If you’d asked me at the time of their birth, I’d have been pleased to think that one day my children would become icons.
Who doesn’t imagine that his kid could become a rock star…or an MVP slugger…or a Nobel-prize-winning author?
With God’s grace and the passage of time, of course, most parents eventually dial down such expectations… and learn to recognize them for what they are: vicarious fantasies (if not neurotic projections) of our own faded dreams.
So it was startling to see a Facebook photo of one of our three offspring earlier this week, indicating that he had indeed become an icon. Literally. For Halloween, he dressed up as a holy card of St. Ignatius of Loyola.
Pretty good likeness, don’t you think?
And in seeing the image, it struck me that this isn’t typically how I tend to look at those who are closest to me in life.
Sure, I desire ‘holiness’ for everyone in my family and my circle of friends. I want them to experience Christ, and the saving power of his grace.
But do I think of them as saints? Have I ever imagined that one day, their image (or for that matter, my image) could appear on a holy card?
If I’m honest, I don’t know how serious I’d be about encouraging that sort of career path for those who are dear to me—partly because I know the path is hard. Jesus makes that point in today’s Gospel: ‘Every one of you who does not renounce all his possessions cannot be my disciple,’ he says.
Who’s going to sign up for something like that? Or persuade someone they love to do so?
Which may help to explain the exhortation we hear just a few verses earlier in the Gospel passage. Jesus says, ‘If anyone comes to me without hating his father and mother, wife and children, brothers and sisters, and even his own life, he cannot be my disciple.’

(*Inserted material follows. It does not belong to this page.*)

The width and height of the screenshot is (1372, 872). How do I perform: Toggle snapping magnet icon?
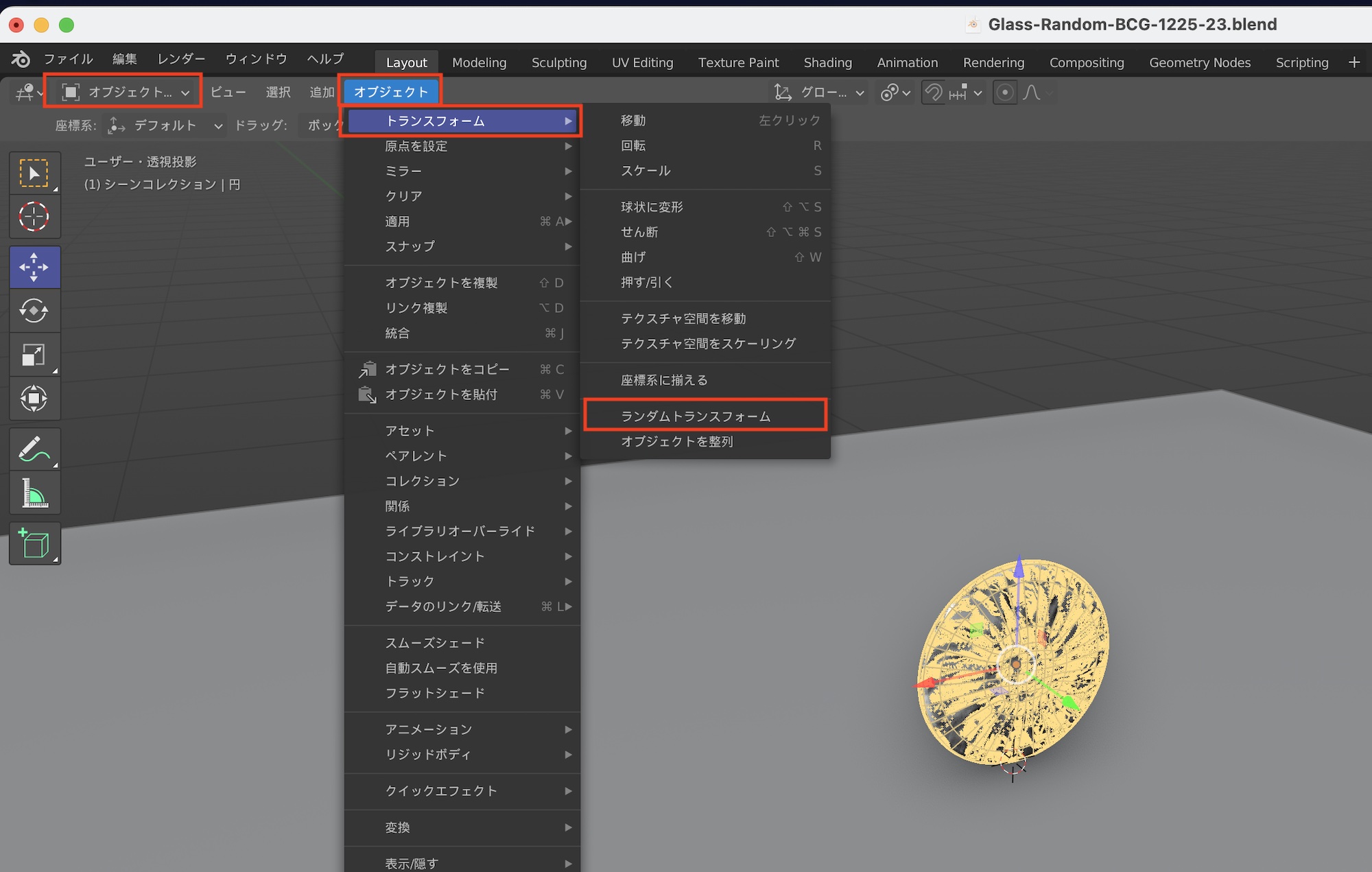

Perhaps ‘hating’ in this context means something more like: ‘You may not want to listen to dear ol’ Dad…or your brother…or your friends…if they encourage you to choose something—or someone—other than Christ.’
Jesus knows that we must lose our lives in order to save them. You certainly won’t find this sort of wisdom printed on the back of a baseball trading card.
But maybe it’s worth asking ourselves, which icon is more likely to stand the test of time?